General structure of the synthesized sulfonated chitosan derivatives.
Table 1.
The general structure of N-alkyl/aryl chitosan derivatives.
| Compounds | Code | R1 | R2 | R3 | %Yield |
|---|---|---|---|---|---|
| Chitosan | – | H | H | H | – |
| Methyl Chitosan | 1a | CH3 | H | H | 88% |
| Ethyl Chitosan | 1b | C2H5 | H | H | 80% |
| Benzyl Chitosan | 1c | CH2Ph | H | H | 85% |
| Trimethyl Chitosan | 2a | CH3 | CH3 | CH3 | 90% |
| Diethyl Methyl Chitosan | 2b | CH3 | C2H5 | C2H5 | 92% |
| Dimethyl Ethyl Chitosan | 2c | C2H5 | CH3 | CH3 | 86% |
| Dimethyl Benzyl Chitosan | 2d | CH2Ph | CH3 | CH3 | 83% |
| Diethyl Benzyl Chitosan | 2e | CH2Ph | C2H5 | C2H5 | 91% |
2. Experimental
2.1. Materials and methods
Chitosan was a gift from the Central Marine Fisheries Research Institute. All the chemicals were obtained from Central Drug House (CDH), SD Fine and Rankem, India. Synthetic work for the derivatization of the chitosan was carried in the following steps:
2.2. Synthesis of N-alkyl/aryl chitosan (1a-c)

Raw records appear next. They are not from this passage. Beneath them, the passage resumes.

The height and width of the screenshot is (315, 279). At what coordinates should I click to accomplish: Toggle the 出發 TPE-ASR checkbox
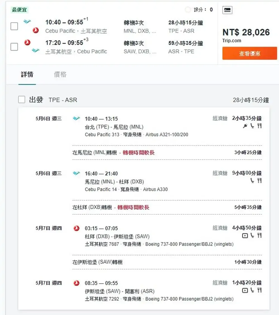21,100
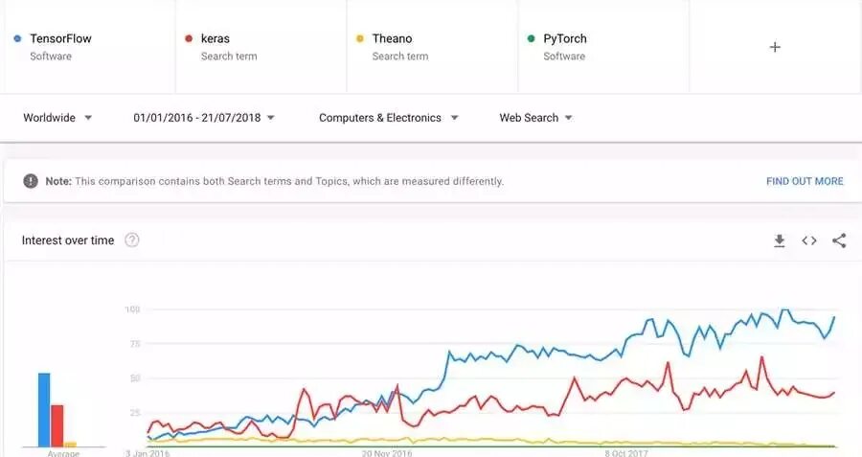Expand the Computers & Electronics category dropdown
Viewport: 862px width, 457px height.
pyautogui.click(x=388, y=118)
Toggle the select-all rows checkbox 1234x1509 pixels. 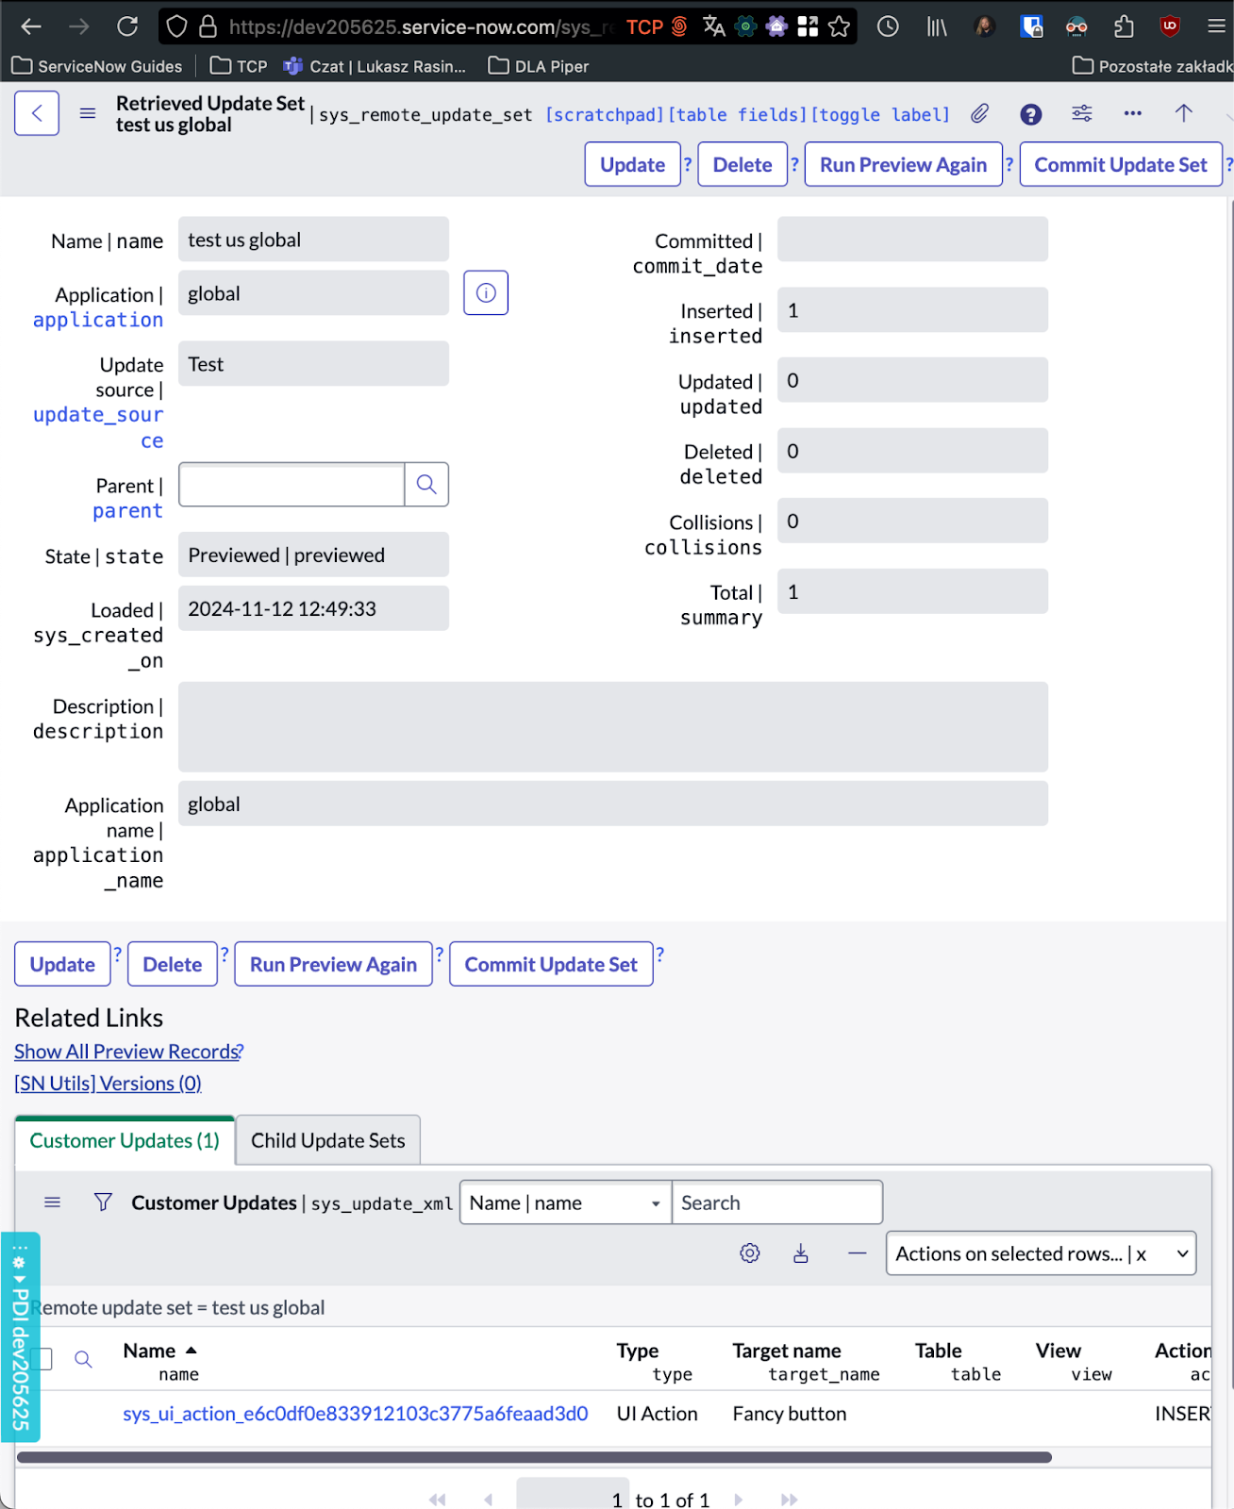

Synthesis of N-alkyl/aryl chitosan was two-step reaction procedure. The first step of N-alkyl/aryl chitosan synthesis involved Schiff base formation as an intermediate. In the second step, the reduction of the Schiff base (R—CH N—) provided N-alkyl/aryl chitosan. The N-methyl chitosan (1a) was prepared by the following procedure. Chitosan (500 mg) was dissolved in 20 ml of 1% acetic acid solution (pH = 3.8–3.9), and 5 ml of formaldehyde (37%) was added to the solution. The pH of the solution was adjusted to 4.5 with 5% sodium hydroxide solution after 1 h stirring. Sodium borohydride solution (10%, 2 ml) was added for the reduction of the Schiff base, and the mixture was stirred for 1.5 h. A precipitate of N-methyl chitosan was obtained after adding 1 M sodium hydroxide solution by adjusting the pH to 10. The precipitate was washed with distilled water and dried in an oven at 60 °C. The N-ethylchitosan (1b), and N-benzylchitosan (1c) were prepared with similar reaction conditions using acetaldehyde and benzaldehyde, respectively (Avadi et al., 2004).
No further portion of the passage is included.